Nike Inc. (NYSE: NKE) reported the end of another fiscal year on Thursday and as expected, the results had taken a hit from the COVID-19 pandemic. Revenues for both fourth quarter and fiscal year 2020 decreased due to disruptions in business operations brought on by the health crisis. The digital platform, however, saw strong growth as shopping shifted more towards online channels and the company expects this momentum to continue going forward.
Nike has delivered consistent revenue growth over the past years and did the same in fiscal year 2019 with a 7% increase in total revenues to $39.1 billion, driven by growth in the Nike brand and Converse. The company saw broad-based revenue growth across all its geographies. On a currency-neutral basis, revenue growth was 11%.
In the first half of fiscal 2020, before the coronavirus outbreak, Nike’s revenues grew 9% (11% on a currency-neutral basis) helped by strong consumer demand and growth in digital sales. The back-half of the year, particularly the fourth quarter, saw store closures and business disruptions due to the health crisis, which led to a 4% drop in revenues to $37.4 billion. The decrease was 2% on a currency-neutral basis.
The company saw revenues drop in footwear, apparel and equipment across all its geographic regions barring Greater China, which alone recorded increases in all three categories for fiscal year 2020. One more example to show how this pandemic brought yet another high-performing giant to its knees.
Digital channel growth
In fiscal year 2019, digital commerce sales grew 35%. This momentum continued in fiscal year 2020 as well with digital sales increasing 47% fueled by double-digit growth across all geographies. In the fourth quarter of 2020, Nike had to close 90% of its stores for around 8 weeks due to the health crisis. During this period, digital sales rose 75%, making up around 30% of total revenue. Here too the lockdown pushed more people to shop online.
In the fourth quarter, Nike surpassed $1 billion in annual digital revenue in Greater China and EMEA. The digital channel saw growth during each month of the quarter with May recording triple-digit growth. These trends continued through the first three weeks of June and even accelerated in some markets.
“As physical retail re-opens, NIKE’s strong digital trends continue, a testament to the strength of our brand and the investments we’ve made to elevate digital consumer experiences. Amid macroeconomic uncertainty, we will continue to operate with agility, focused on optimizing marketplace supply and demand, cost management and leveraging our financial strength to drive long-term sustainable, profitable growth.” – Matt Friend, EVP and CFO
In North America, the digital channel saw 80% growth while in EMEA it rose nearly 100%. Greater China registered a 53% increase while the APLA region also witnessed an increase of around 80%.
Several experts have already predicted that the trend of transacting online is here to stay. Nike too believes this momentum in digital reflects an ongoing shift towards a new marketplace in future. The company believes the transformation to a digital and direct business will be financially accretive.
Nike had previously aimed to reach 30% digital penetration by fiscal year 2023 but in the light of its current performance, the company believes it can reach this mark this coming year which would be over two years ahead of plan.
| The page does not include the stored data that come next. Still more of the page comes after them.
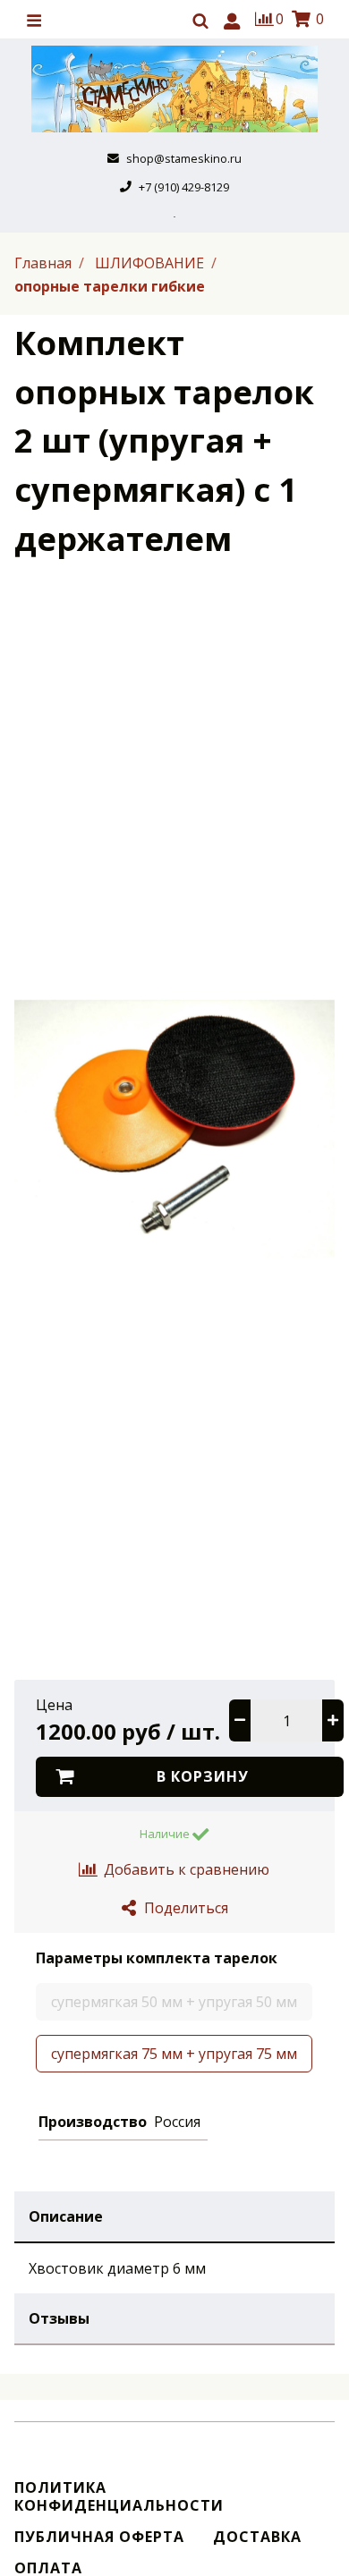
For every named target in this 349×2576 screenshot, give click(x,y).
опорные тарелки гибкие (109, 286)
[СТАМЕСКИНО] (174, 89)
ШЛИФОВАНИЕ (151, 263)
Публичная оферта (99, 2537)
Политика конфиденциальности (119, 2496)
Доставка (257, 2537)
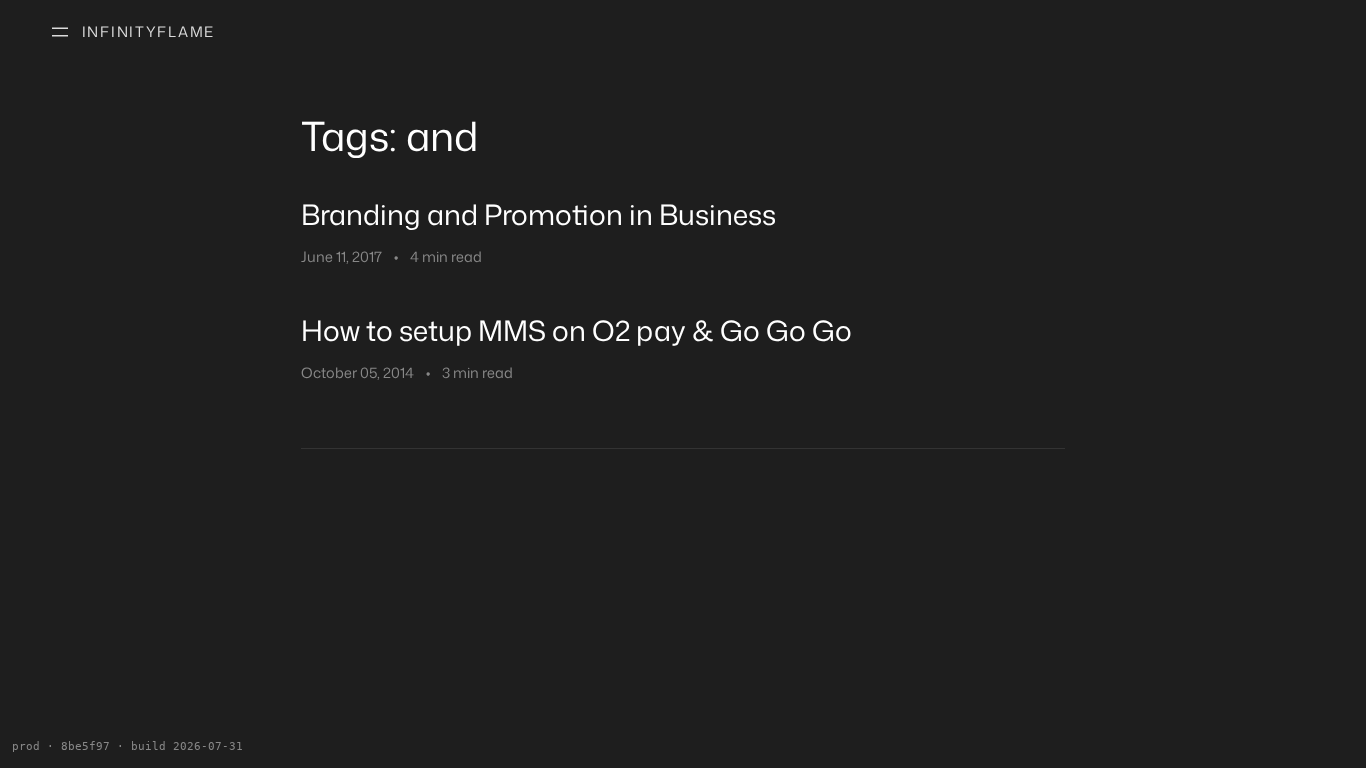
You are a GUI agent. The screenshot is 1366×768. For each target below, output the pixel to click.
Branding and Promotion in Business (538, 214)
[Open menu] (60, 32)
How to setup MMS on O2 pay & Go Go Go (576, 330)
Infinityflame (148, 31)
Looking ahead, Nike expects its overall business to reach 50% digital penetration.
However, Nike believes that customers are looking for a seamless shopping experience which combines both physical and digital capabilities and not one that is centered around digital alone. In other words, the customer may want to order or reserve goods online and pick them up or try them out at the store. The company believes that physical and digital capabilities must go hand-in-hand in order to create a marketplace that meets customer demands both now and in future.
Looking ahead into fiscal year 2021, Nike expects revenue in the first half of the year to be below prior-year levels but the decrease is expected to be lower than the fourth quarter as the company re-opens stores and grows its digital business.
In the second half, revenue is expected to increase significantly versus the prior year. For the full year, revenue is expected to be flat to up compared to the previous year.